English Feature #7-35096 Broadcast July 30, 2001

The tidal wave of immigrants from Ireland that swept into the United States in the mid-19th century has dwindled to a trickle--less than a thousand people a year. And the Irish who come to America these days are no longer fleeing famine or poverty. As often as not, they are leaving relatively comfortable lives, looking for new experiences or new opportunities. Today on New American Voices you'll meet Gillian Doggart, a recent immigrant from Ireland.

It was not political unrest or economic hardship that compelled twenty-five-year-old Gillian Doggart to leave everything familiar behind and emigrate to the United States. It was, rather, a sense of adventure and the chance to lead a different kind of life in a new country.

"I think I was always brought up that if an opportunity came up, to go for it. And I really didn't think it was going to be such a move, because I grew up very much with American culture, we had all the American sitcoms and TV... I have to admit that there's been times when I've sat in tears thinking, 'Why on earth did I come here', but most of it's just been wonderful, I've really enjoyed it."

Gillian Doggart has the fair skin, green eyes and auburn hair of a typical Irish beauty. She grew up in a middle-class family in a small town not far from Belfast in Northern Ireland. She says the sectarian violence that characterizes life in the region has not had any direct effect on her family - although when she was in school classes were disrupted periodically by bomb scares. The violence also had nothing to do with her decision to move to America.

Miss Doggart's job with a computer company first brought her to the Washington on assignment for a month or so last October. She liked the city and the people, so when the computer company, which had signed a major contract with the Voice of America, offered her the position of project manager, she accepted, and in January moved to the United States permanently. There are a number of things that appeal to her about life in America.

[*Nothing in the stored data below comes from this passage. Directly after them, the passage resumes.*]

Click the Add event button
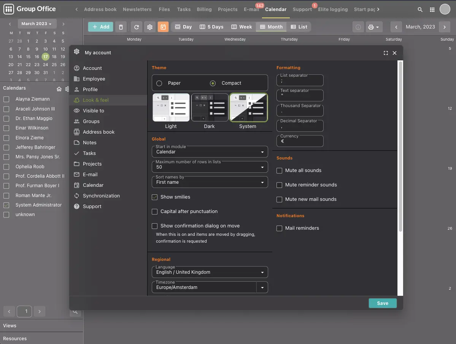Viewport: 456px width, 344px height. pos(101,27)
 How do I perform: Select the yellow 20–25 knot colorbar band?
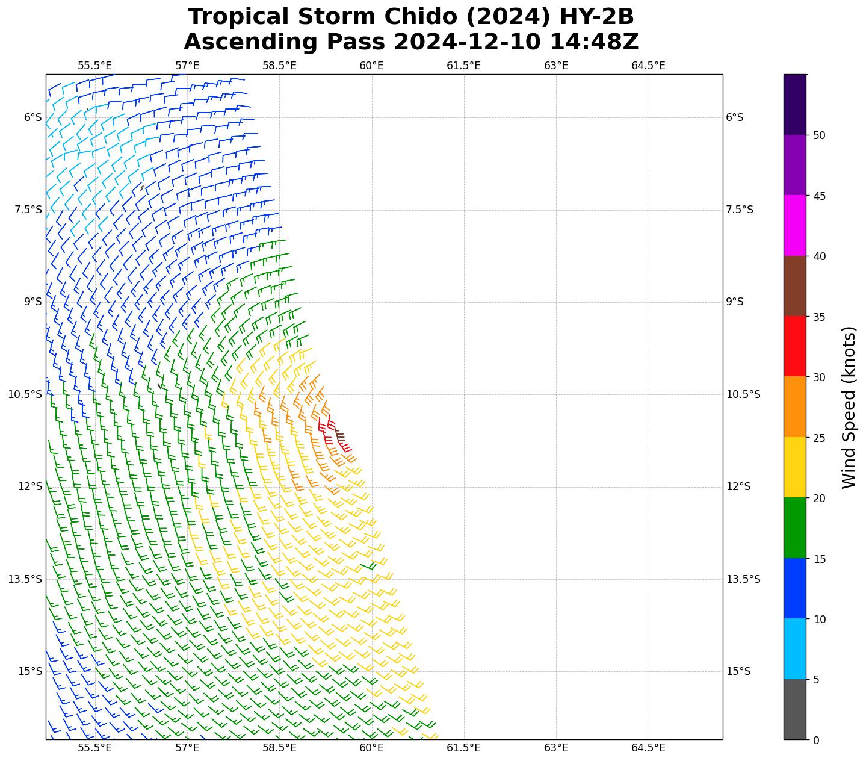tap(794, 467)
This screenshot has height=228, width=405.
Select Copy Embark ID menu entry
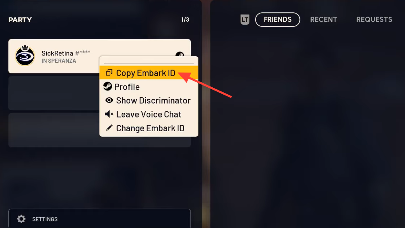pyautogui.click(x=149, y=73)
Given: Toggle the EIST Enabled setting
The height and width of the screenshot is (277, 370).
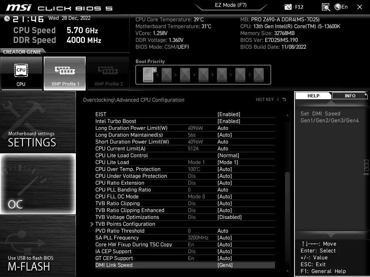Looking at the screenshot, I should pyautogui.click(x=229, y=114).
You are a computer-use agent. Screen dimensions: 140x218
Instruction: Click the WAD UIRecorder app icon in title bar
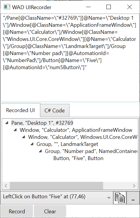[7, 7]
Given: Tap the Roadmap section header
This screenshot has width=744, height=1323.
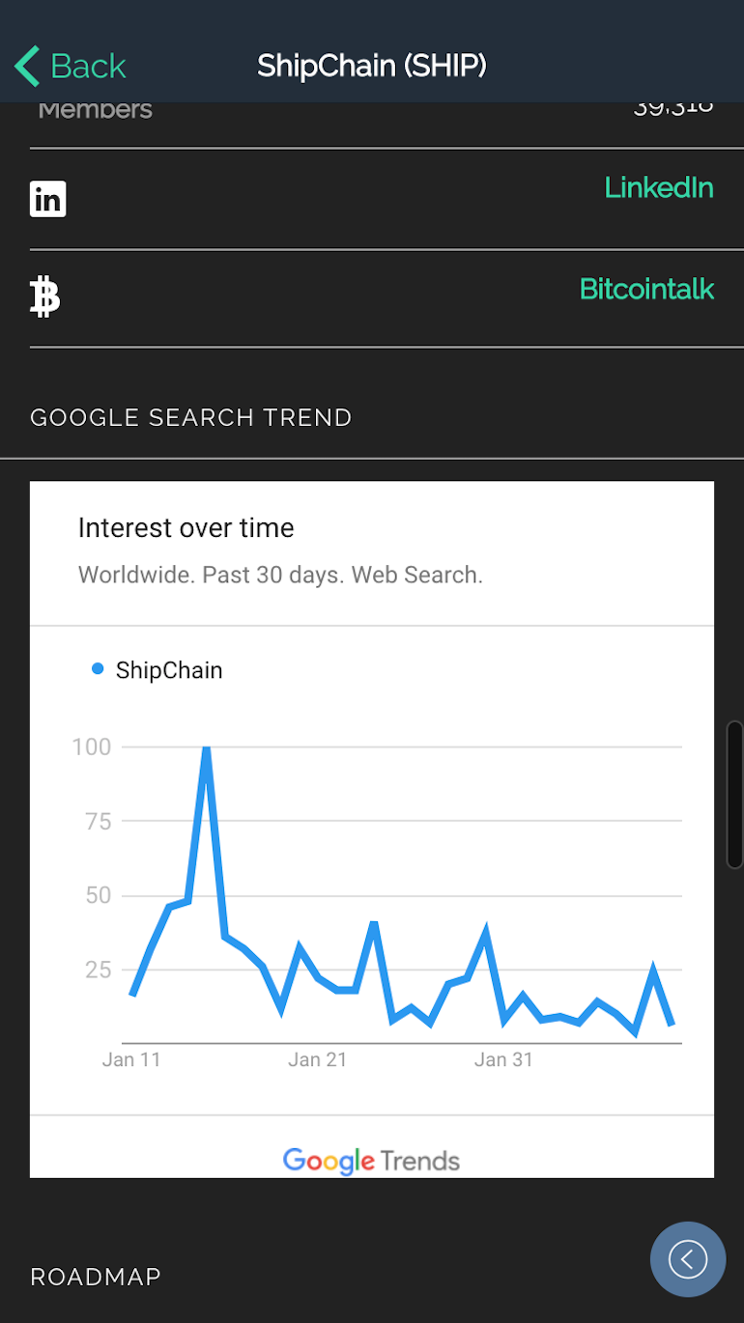Looking at the screenshot, I should point(96,1277).
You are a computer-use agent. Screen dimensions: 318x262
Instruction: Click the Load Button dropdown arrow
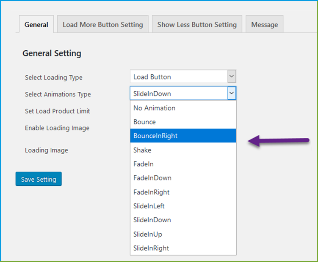point(231,77)
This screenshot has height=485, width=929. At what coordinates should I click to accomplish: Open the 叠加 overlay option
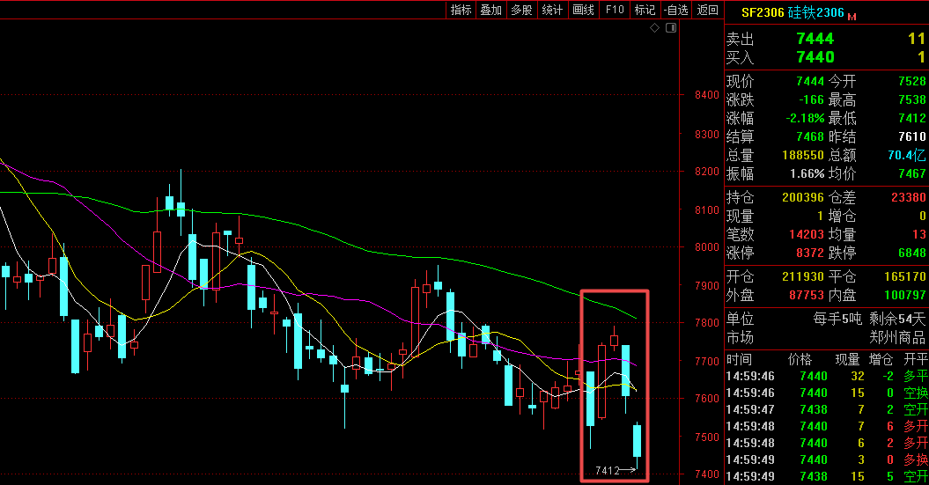491,10
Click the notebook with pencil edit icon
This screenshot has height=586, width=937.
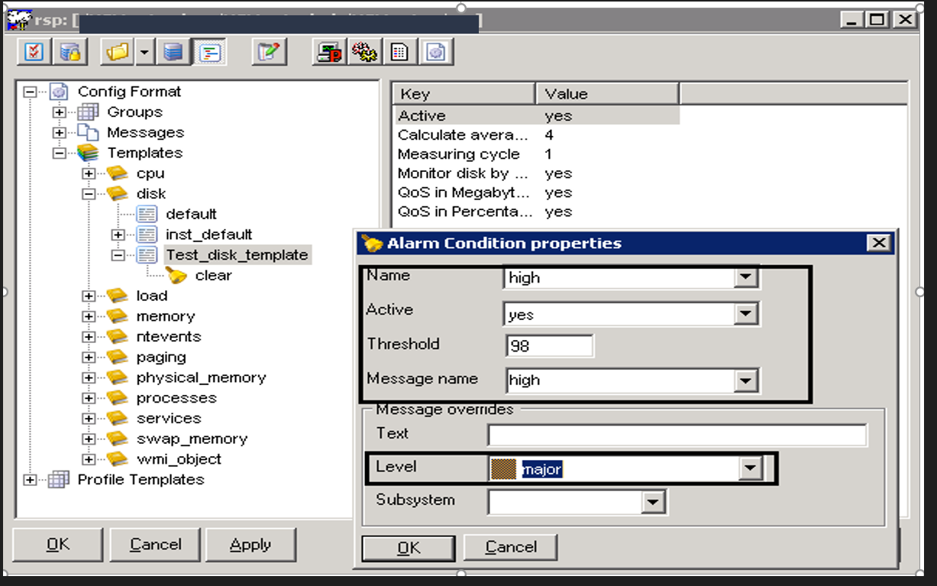[x=269, y=52]
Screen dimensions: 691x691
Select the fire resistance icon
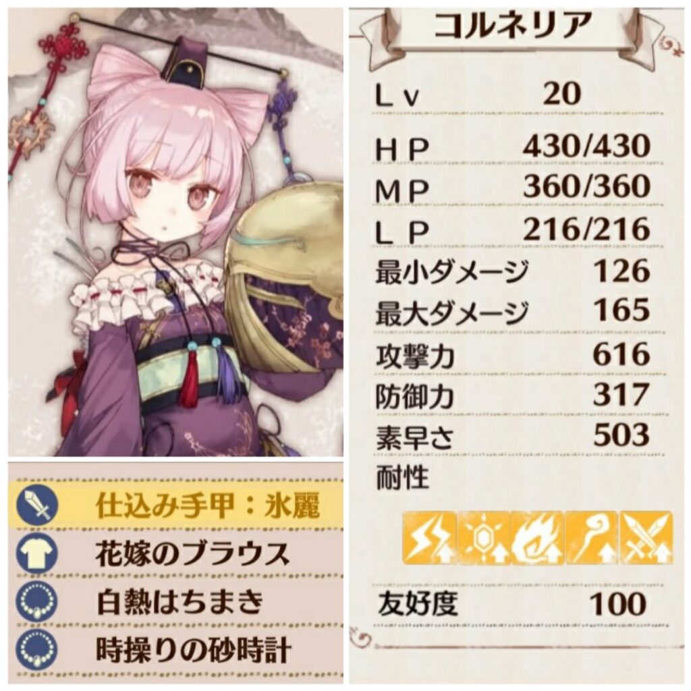tap(538, 538)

"I like the fact that I'm quite anonymous. Back home… I think somebody told me that there's between 23 and 30 thousand people work in the Pentagon. There's 23 to 30 thousand people live in the town that I'm from. So it was very much everybody knew you, everybody knew what you did, where you were going, and at times I find that quite claustrophobic. Whereas I liked coming out here - in a way it was just like a fresh new start, nobody knew me, nobody knew that I was this person's granddaughter or that person's sister, it was nice to come out and just have that little level of anonymity."

Gillian Doggart believes that because she is living in the United States, she'll become a different person than she would have had she stayed in Ireland.

"I think I'll probably be a much more relaxed person, living here. Back home, you were quite constrained by what people had done before, their expectations. Especially - not that they looked down on women in any way - but to an extent women went into certain roles, and I think here I'll have the freedom to grow as a person and not be constrained by, well, I can't do that because I live here, or I can't do that because I'm a girl. In America you can--or I find that you can be just whatever you want to be."

In contrast to many other immigrants, Ms Doggart is not inclined to seek out her compatriots here - although she would have no trouble finding them. In the 1990 census, as many as 44 million U.S. residents claimed to have Irish heritage.

"Most of the time, you go into a store, and as soon as they hear the accent it's 'oooooh, my great-grandmother came from County Cork, and my this, and my that, and I've visited Ireland!"

In Ireland Ms Doggart lived with her parents in a house overlooking farmland dotted by sheep and cows and donkeys. In Washington she rents a two-bedroom townhouse overlooking other townhouses. Having seized the opportunity when it arose, she has no qualms about leaving her familiar world and moving into a new one.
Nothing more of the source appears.